The Texas Tech quarterback will not join the three other QB's—Florida's Tim Tebow, who won last year, Oklahoma's Sam Bradford, or Texas' Colt McCoy—in New York City this Saturday, and that's just not right.
"It's not a mathematical formula that determines the number of invitees. It's just wherever there is a natural breaking point in the voting," coordinator of Heisman Trophy Trust Tim Henning told ESPN's Joe Schad.
If you're buying this for even a second, you haven't looked at last year's voting results. Tebow won the award with 1,957 total points. Arkansas' Darren McFadden was second with 1,703. Fairly close at the top, but here's where it gets fishy. In third place, with 632 points, was Hawaii's Colt Brennan.
He was invited, despite receiving 54 first-place votes, over 400 fewer than Tebow. So was Missouri's Chase Daniel, who got only 425 points.
Seems like the "natural breaking point in the voting" came after McFadden, though maybe they had to extend more invites because they prefer at least three candidates at the ceremony. Fine, that explains Brennan, but why invite Daniel, too?
Sure, there was a nearly 250-point drop-off between Daniel and the fifth-place candidate, but all were so far behind the top two that it didn't really matter who else got invited.
Listen, I'm not arguing against Daniel, Brennan, or any of the 2007 finalists receiving an invite. I'm simply using last year's voting results as evidence that Harrell should've been invited this year.

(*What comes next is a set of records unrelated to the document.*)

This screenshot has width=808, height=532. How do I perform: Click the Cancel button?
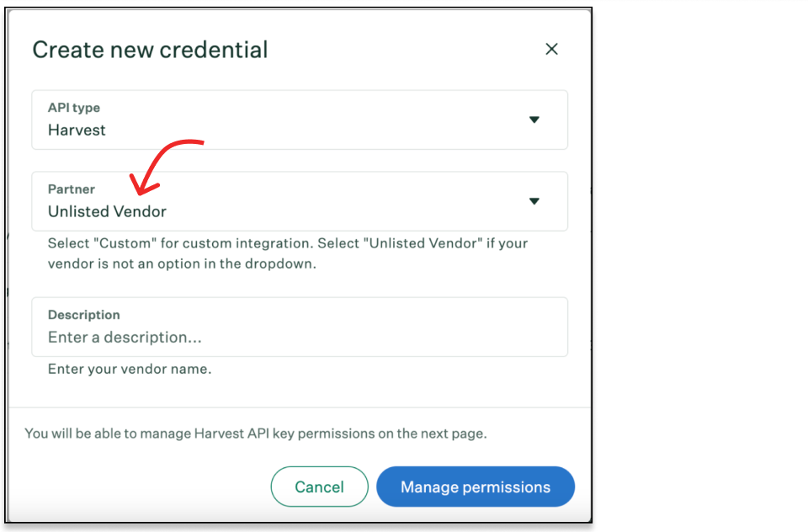pyautogui.click(x=320, y=487)
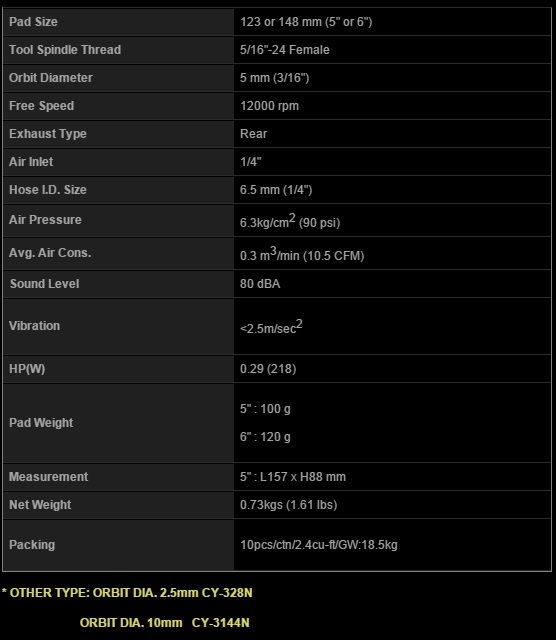
Task: Click the 6" : 120 g pad weight line
Action: pos(265,437)
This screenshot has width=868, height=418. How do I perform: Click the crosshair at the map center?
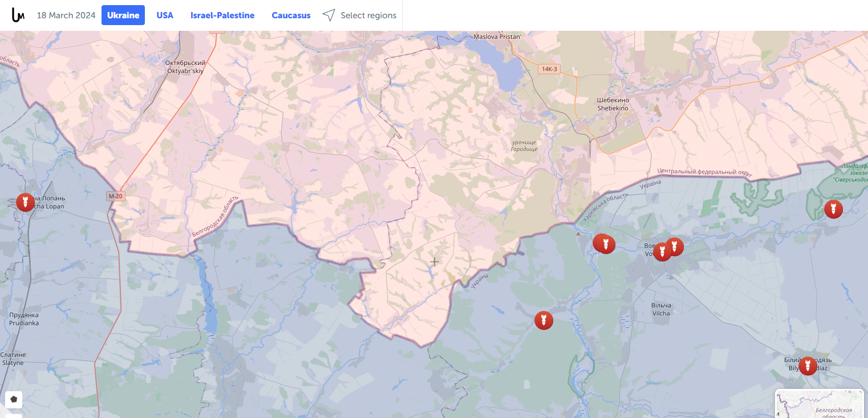click(x=435, y=262)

Texas Tech coach Mike Leach said earlier this week that, "if Graham is not invited to the Heisman, they ought to quit giving out the award."

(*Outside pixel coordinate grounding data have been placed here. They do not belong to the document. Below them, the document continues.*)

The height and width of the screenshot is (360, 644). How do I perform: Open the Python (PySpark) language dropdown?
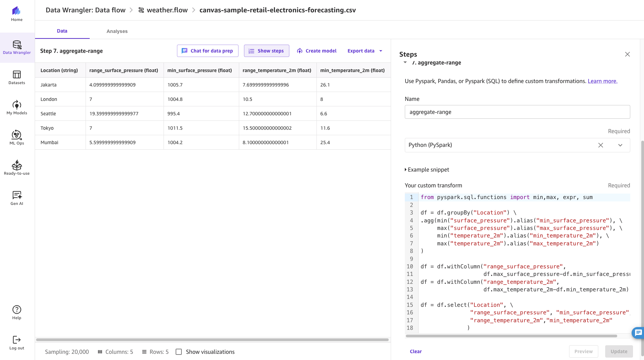click(x=620, y=145)
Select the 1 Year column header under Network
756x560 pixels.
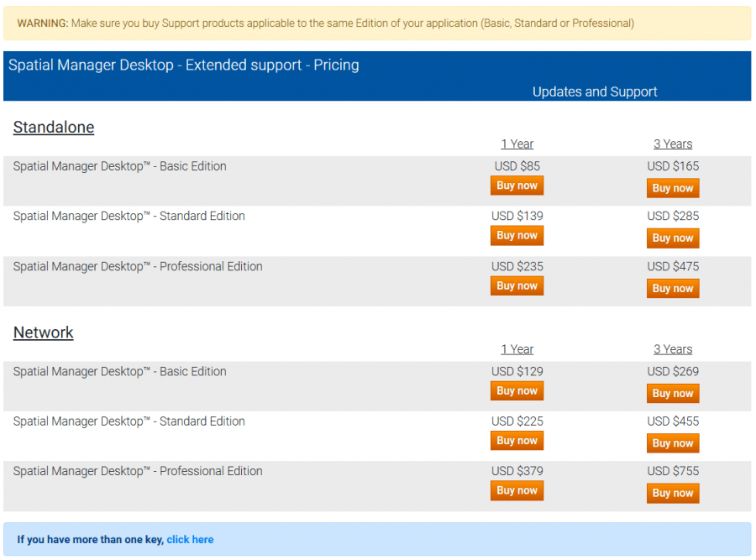click(x=517, y=348)
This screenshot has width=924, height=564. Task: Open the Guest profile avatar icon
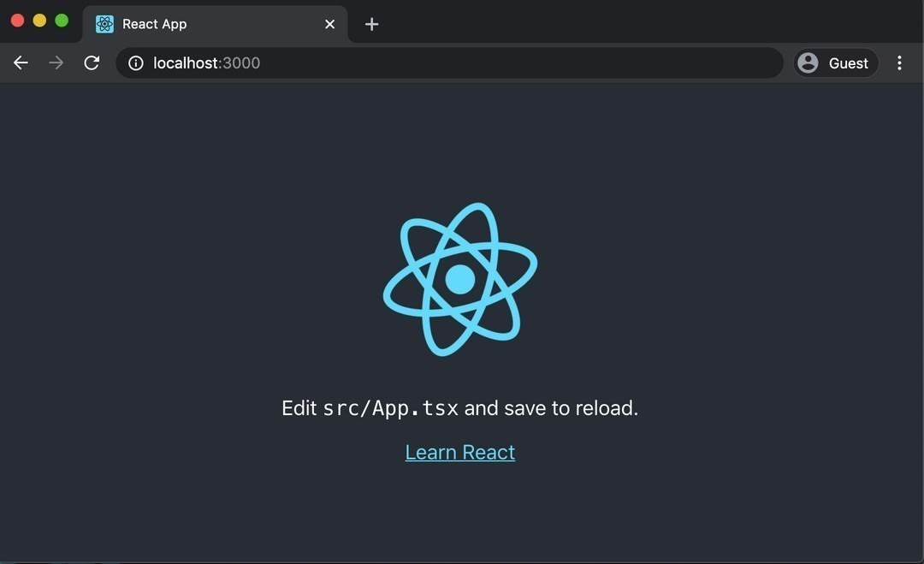[807, 62]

I disagree. But if they're not going to invite a player as deserving as Harrell, then they might as well just invite the winner. Seriously, the only "natural breaking point in the voting" that really maters is the gap between No. 1 and No. 2.

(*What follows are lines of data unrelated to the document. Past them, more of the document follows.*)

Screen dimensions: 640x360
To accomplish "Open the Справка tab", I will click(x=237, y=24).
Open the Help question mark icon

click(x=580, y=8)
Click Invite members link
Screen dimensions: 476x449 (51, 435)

In case you're a fool who doesn't think Harrell is deserving (though I doubt anyone from the Heisman committee is reading this) here are some numbers for you to digest.
- 4,747 passing yards; second in the country and more than the other finalists
- 41 passing touchdowns; Bradford is only finalist ahead of him
- 71.5 completion percentage; McCoy is only finalist ahead of him
Obviously numbers don't always tell the whole story, but in Harrell's case, the more you know about him, the more you like. Such as Texas Tech's 11-1 record, which includes a win over McCoy's Longhorns.
Say what you want about Tech's blow-out loss to Oklahoma, a game in which Harrell still managed to complete 33 passes for 361 yards and three touchdowns. The fact remains that the Red Raiders lost only one game all season, and Harrell was the leader of the one of the the best offensive units in the country.
I'm not saying Harrell should win the award—besides, it's clear that's not going to happen—but he sure should've been invited. It's a slap in the face to a Texas Tech program, and a quarterback, that achieved so much this season.
Harrell deserves his highlight reel to be shown in the Downtown Athletic Club in New York just as Brennan and Daniel did last December.
Hopefully fans won't overlook his accomplishments just because the Heisman committee did.